2.1. Troubles de l’humeur et troubles anxieux

2.1.1.

Épidémiologie

Le trouble dépressif caractérisé est une pathologie fréquente chez le sujet âgé. En population générale, on estime que 1 à 4 % des personnes âgées de plus de 65 ans souffrent d’un épisode dépressif caractérisé (EDC).

Contrairement à une idée reçue, l’âge n’est pas en soi un facteur de risque de dépression. Il n’est donc pas normal de « souffrir et d’être triste quand on vieillit ». Néanmoins, plusieurs facteurs de risque d’EDC se retrouvent préférentiellement chez la personne âgée :

* les pathologies non-psychiatriques ;

* la perte d’autonomie ;

* les événements de vie stressants (décès de proches, du conjoint, changement de lieu de vie, notamment l’entrée en institution).

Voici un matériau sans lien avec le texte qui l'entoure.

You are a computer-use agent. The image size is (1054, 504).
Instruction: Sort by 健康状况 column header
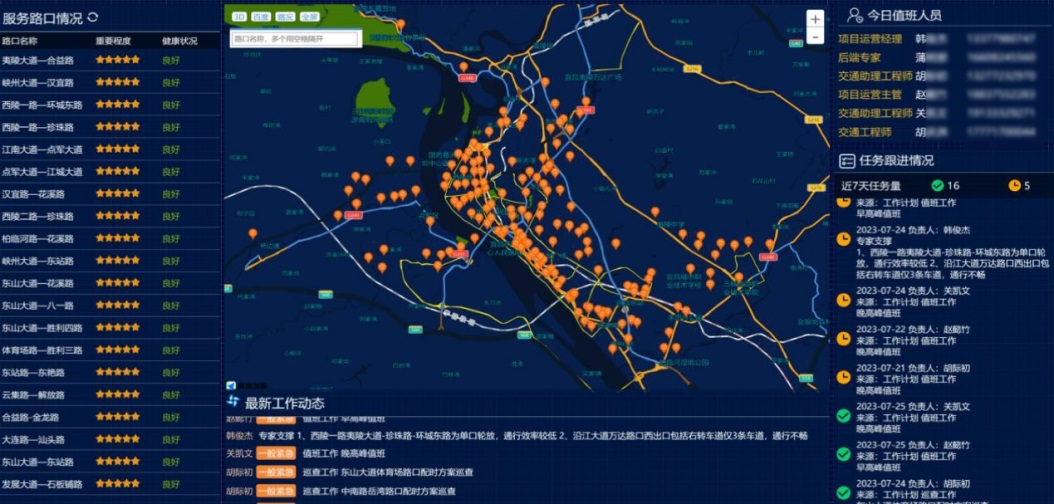pos(179,42)
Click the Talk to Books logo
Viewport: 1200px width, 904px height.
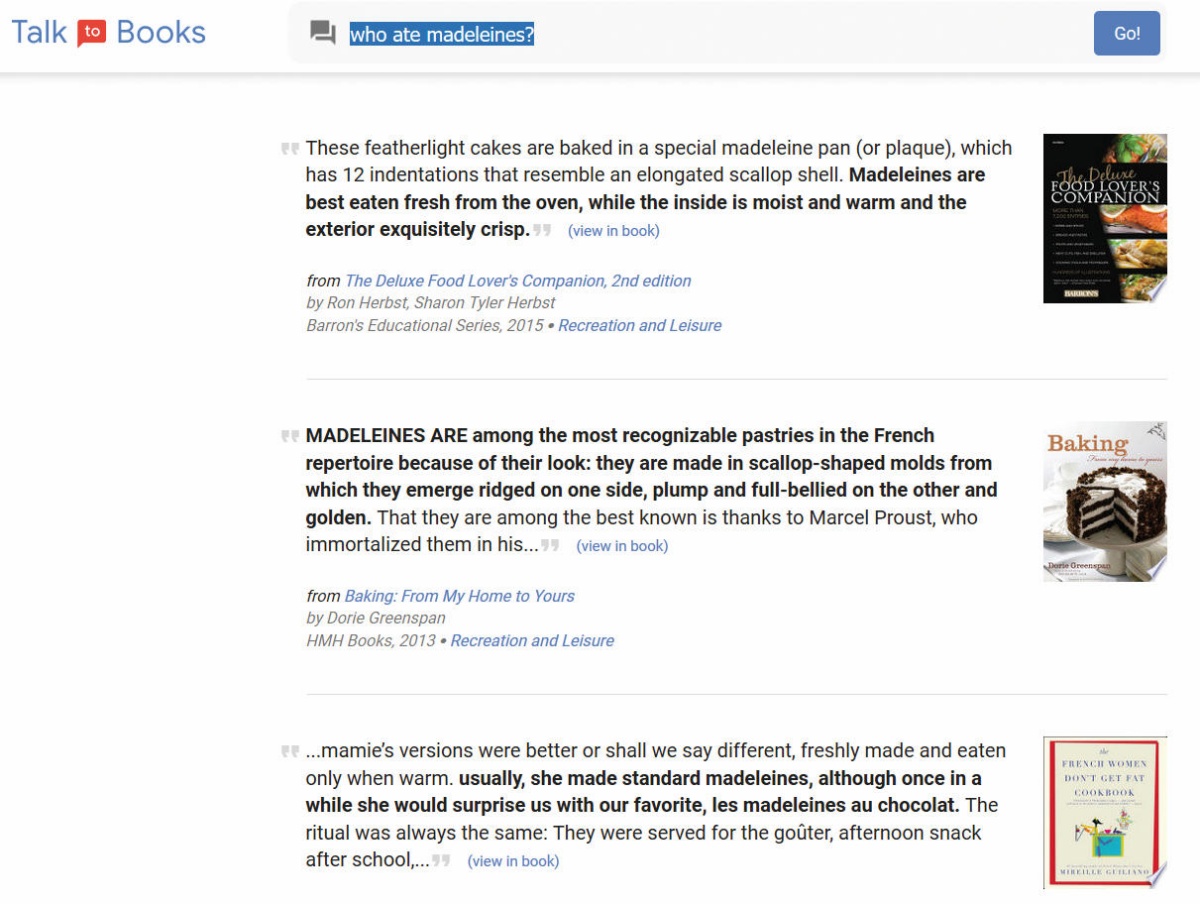pos(108,32)
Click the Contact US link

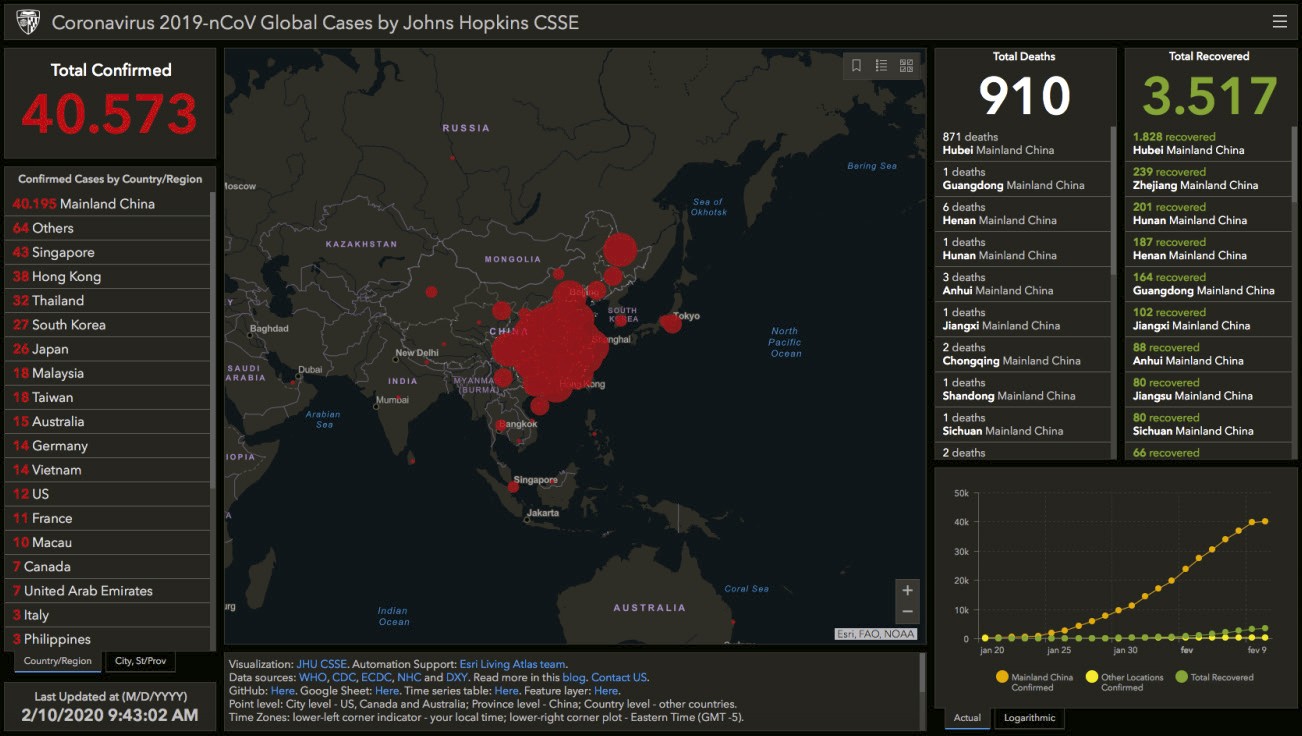pos(619,677)
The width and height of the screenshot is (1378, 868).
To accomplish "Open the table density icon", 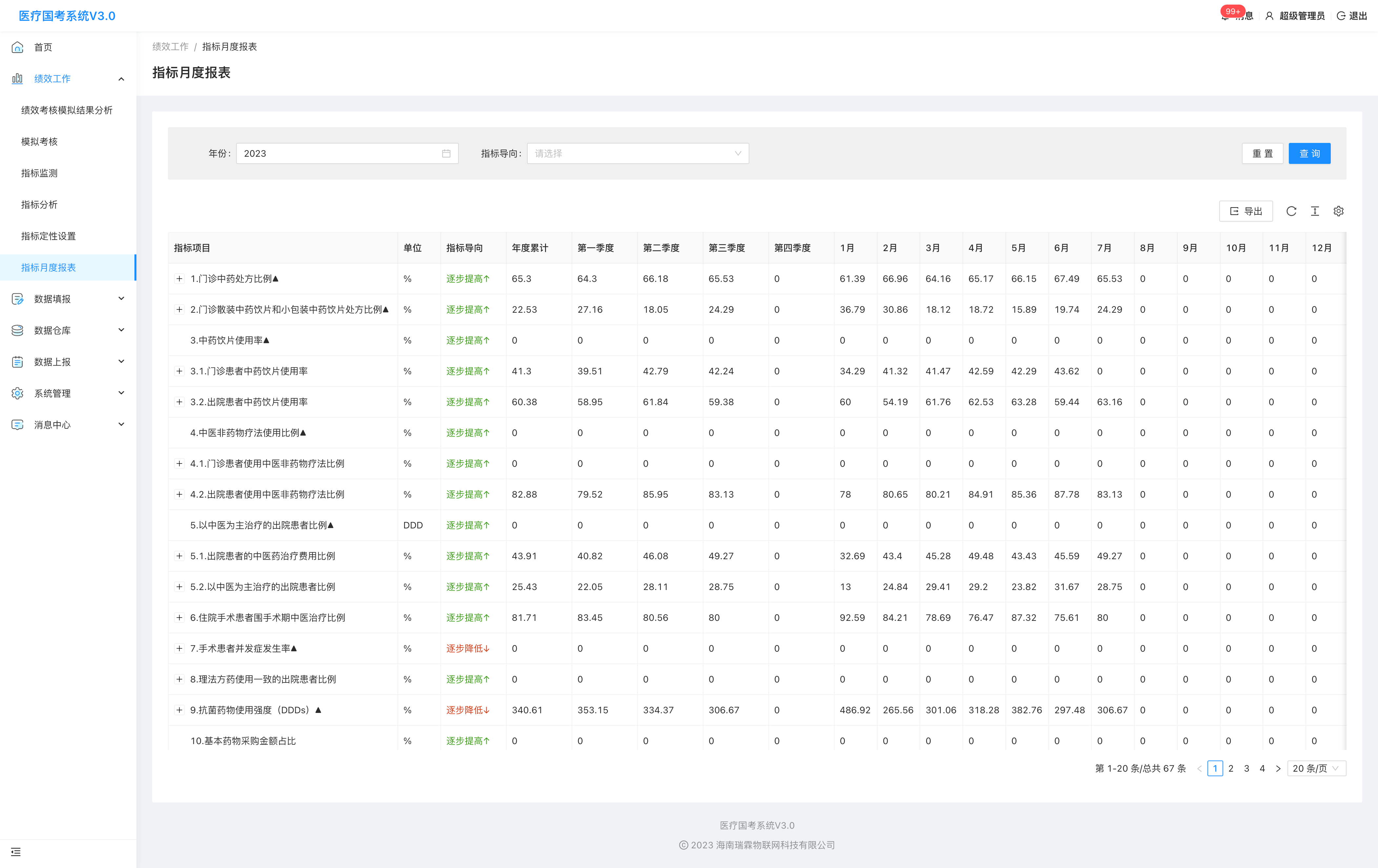I will [1315, 211].
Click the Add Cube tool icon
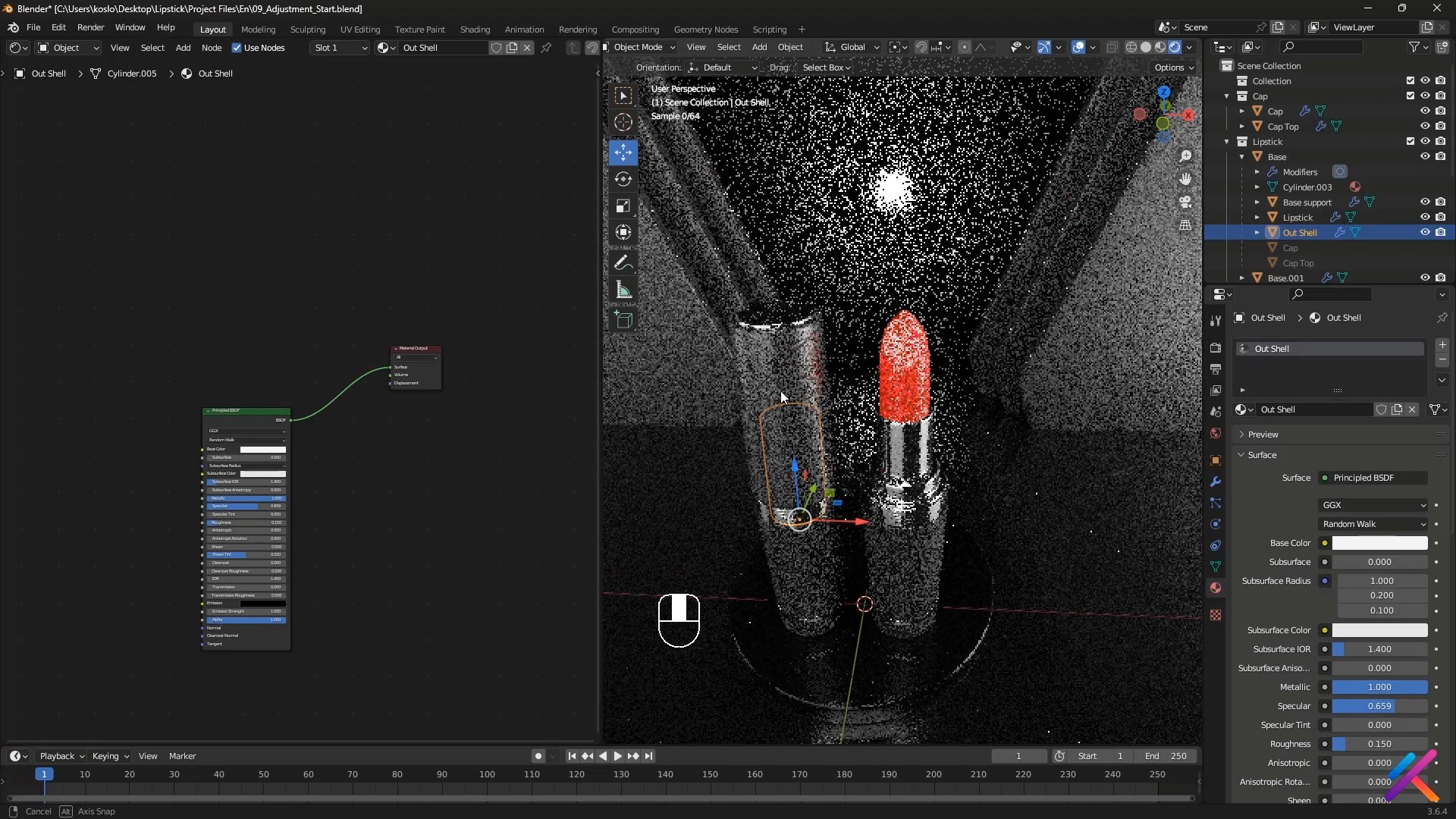This screenshot has height=819, width=1456. tap(623, 320)
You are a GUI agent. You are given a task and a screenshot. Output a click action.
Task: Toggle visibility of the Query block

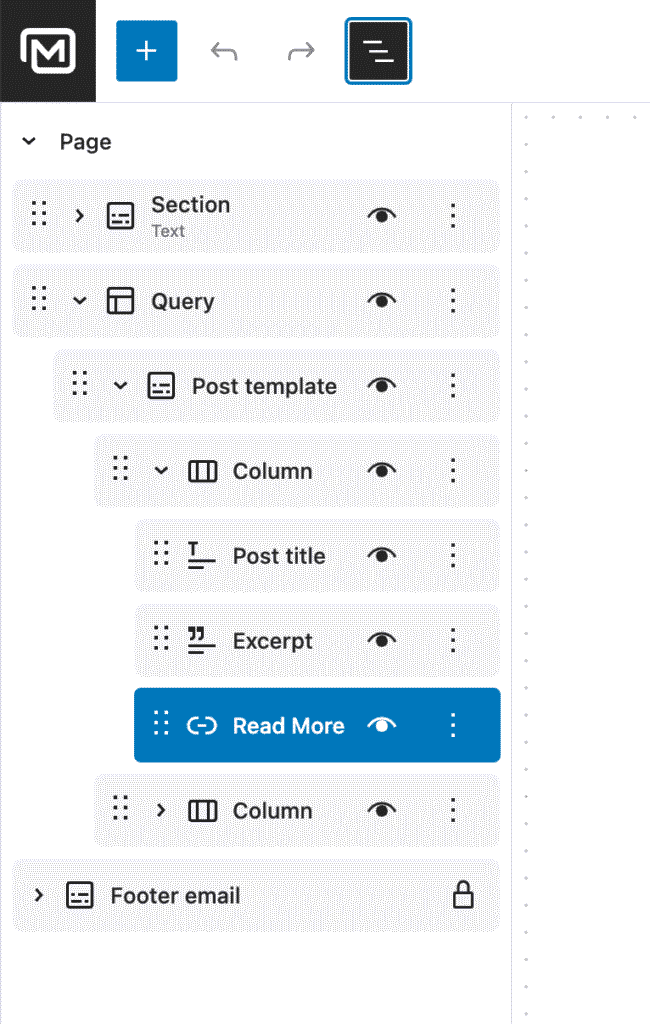coord(381,301)
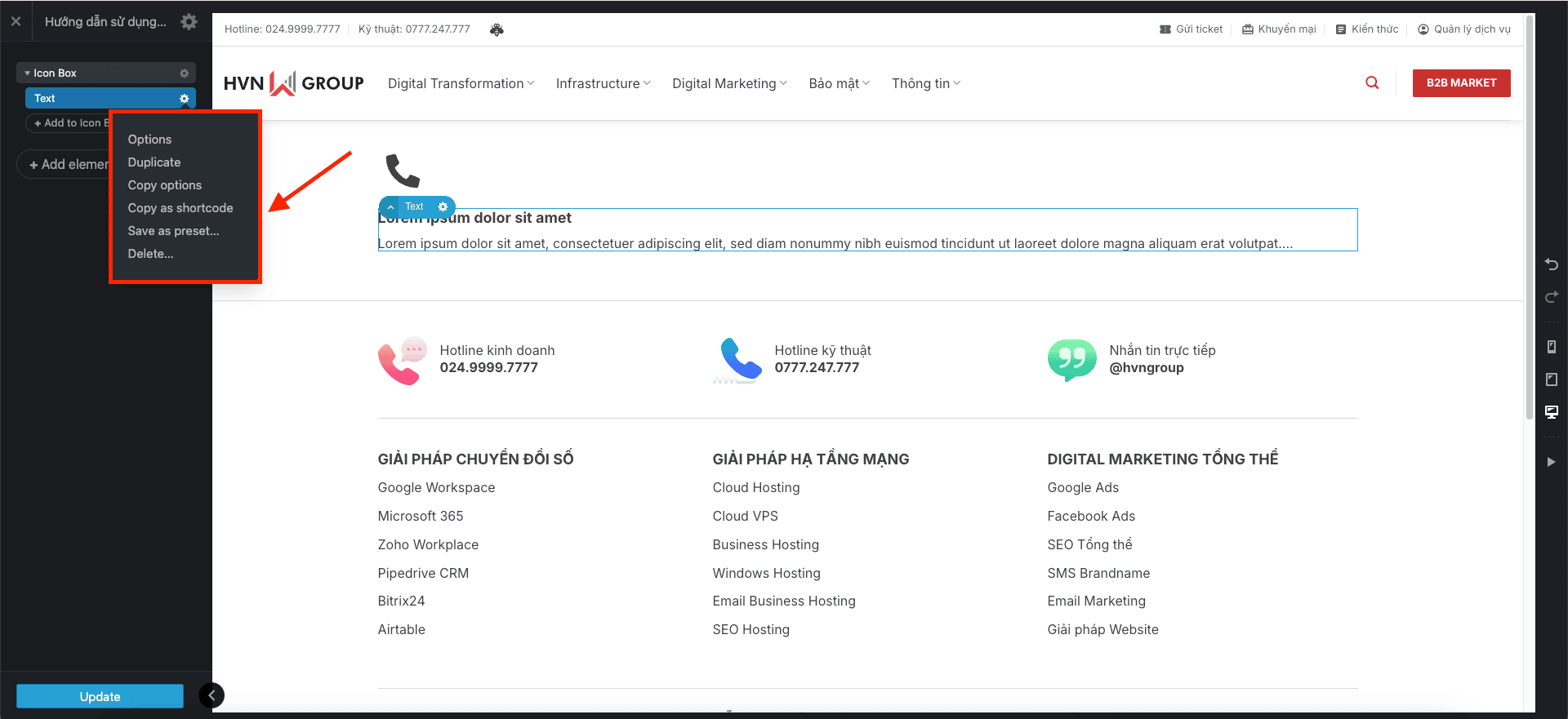This screenshot has width=1568, height=719.
Task: Click the preview play icon in right sidebar
Action: [x=1551, y=462]
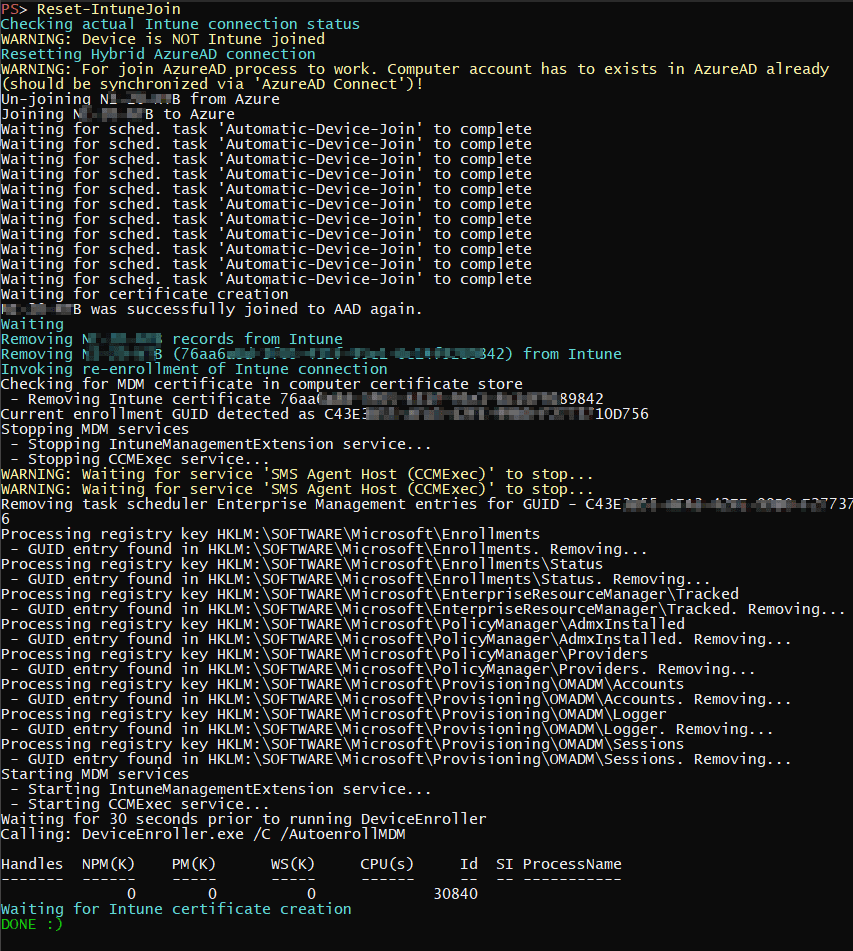Image resolution: width=853 pixels, height=951 pixels.
Task: Click the 'Checking for MDM certificate' line
Action: point(261,384)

Les patients âgés sont exposés ainsi à une sommation de facteurs de stress et de facteurs rédui-sant les stratégies d’ajustement (cf. Item 01). Les connaître permet de prévoir le risque d’EDC et d’en assurer le dépistage précoce (cf. Item 58).

En pratique

La prévalence des symptômes dépressifs considérés comme cliniquement significatifs est estimée à plus de 10 % chez le sujet âgé. En outre, la plupart des patients âgés dépressifs ne répondent pas aux critères d’EDC alors même qu’ils souffrent de symptômes dépressifs invalidants dont il a été montré qu’ils augmentent la morbi-mortalité et altèrent le pronostic fonctionnel et la qualité de vie. Il est possible que cette contradiction soit le fait d’un biais méthodolo-gique lié à l’atypie symptomatique de l’épisode dépressif du sujet âgé rendant son diagnostic standardisé plus délicat (mauvaise adaptation des critères aux particularités sémiologiques du sujet âgé).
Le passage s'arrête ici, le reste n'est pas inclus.